**DOCUMENT SECTION:**
* * *
Advantage Marketing Information
35 Steamboat Avenue - Historic Wickford, RI, USA 02852
(401) 294-6910 | Fax (401) 294-6661
Affiliated Offices: Pasadena, Calif., USA and Niigata City, Japan 



Marketing Your Restaurant - June 2007

By Rick Nagele
President, Advantage Marketing Information

Ok, so it’s competitive out there. But you can still grow your restaurant.

Rule #1: don’t do what your competitors do and expect a huge return.

Consumer attention is precious today. It’s been estimated that people in the United States have 17 minutes of free attention time per day; that’s it! In addition, most potential customers already have restaurants they like. They don’t need you!

What do you do?

The start of a good marketing program, to quote the book “The Purple Cow,” is to be Remarkable. There should be something about your restaurant that makes it worth making a remark about and provides a reason for people to come. It’s better if some people love your restaurant and others hate it than to have everybody think it’s ‘nice.’ Nice is not remarkable. Nice is invisible. Invisible is death.

To successfully market your restaurant, start by focusing:

  • * on one idea

  • * on one well defined group of customers

  • * with a minimum number of key supporting tactics (so it actually gets done)

  • * on realizable objectives

Don’t try to do everything or reach everybody. It doesn’t work. To grow your business, you can:

  • Attract new customers.

  • Have existing customers come more often.

  • Have existing customers spend more on each visit.

A good plan considers all three – but focuses on existing customers. These people already like you. By becoming even more remarkable, they’ll use you more and tell their friends (especially if you ask them to). Attracting new customers using traditional advertising methods is by far the most expensive (and probably least effective). It is also what most of your competitors do.

rite a description of the ideal customer – those who enjoy what you do (or will do). Think about the people who patronize your restaurant and are profitable. Design your efforts to reach more of these people.
* * *
**TASKS TO COMPLETE:**
**1.** Say whether each statement agrees with the restaurant marketing article, answering yes or no and quoting the deciding words: (a) People in the United States are estimated to have 17 minutes of free attention time per day. (b) A good plan should focus mainly on attracting new customers. (c) Using traditional advertising to attract new customers is the least expensive approach.
**2.** Go on with the restaurant marketing article, starting after its final sentence.
The material after the restaurant marketing article has no connection to it.

**AVAILABLE DATA:**
* * *
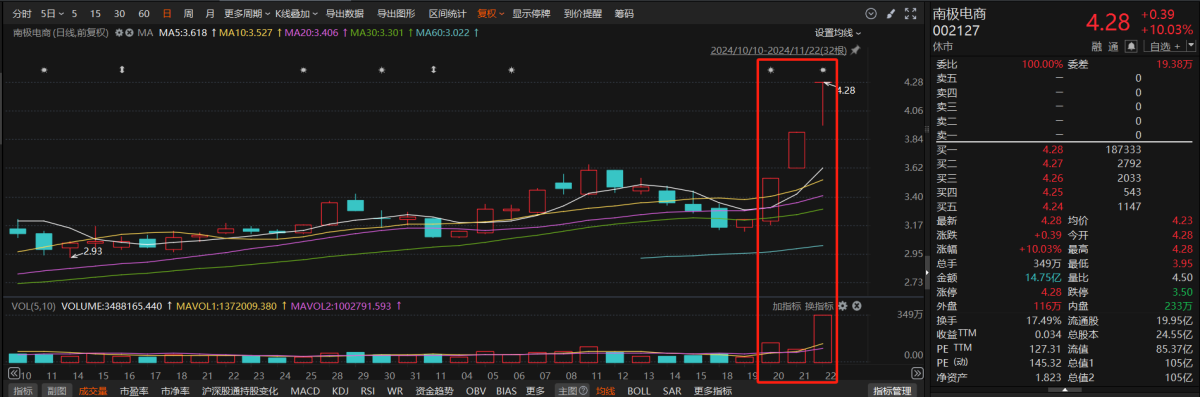This screenshot has height=397, width=1200.
Task: Select the MACD indicator tab
Action: point(305,391)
* * *
**RESULTS OF THE TASKS:**
**1.**
(a) Yes: "It’s been estimated that people in the United States have 17 minutes of free attention time per day"
(b) No: "A good plan considers all three – but focuses on existing customers."
(c) No: "Attracting new customers using traditional advertising methods is by far the most expensive (and probably least effective)."

**2.**
Many restaurateurs experiment with promotions like two for one, etc. Many later realize that, while they generate sales, the sales are not particularly profitable and the customers not necessarily the kind who come back and pay full price. Marketers have done a good job of training the customer to ‘buy on sale.’ This doesn’t build long-term profitability. You are much better off to go back to the beginning, find or create something remarkable, and sell this creatively.

Different types of restaurants need to market differently, so making specific recommendations that apply across all restaurants is difficult. But after creating something unique that is relevant to a specific group of people, there are some common ideas to consider.

1. Focus on staff/internal issues first. Hire people who like people and train them to provide customer satisfaction (first) and sales (second). Consumers are critical of the service they receive in America today. Improving service works.

2. Promote inside your restaurant. Sometimes called 4-walls marketing, some experts suggest that the bulk of marketing money be spent inside the restaurant. Collect names of customers who frequent your restaurant. Send them promotional material (if they want it). Use email. It works well with existing customers and is cheap!

3. Create events that make your restaurant different. Be creative.

4. Work with partners. Jointly promote a new cookbook with your local bookstore. Do the same with wine at retail liquor stores or travel agencies if you are an ethnic restaurant. The ideas are infinite. But because it takes work, most of your competitors won’t do it.

Test your ideas and research your customers. Testing is simply asking good customers about your ideas before you implement them. Research means asking those same customers what you’re doing right, and what you need to do better.

Many restaurant operators think marketing is taking out an ad or giving away a discount coupon. These tactics can sometimes have impact, but they work best with big budgets. And what’s more, they just aren’t remarkable.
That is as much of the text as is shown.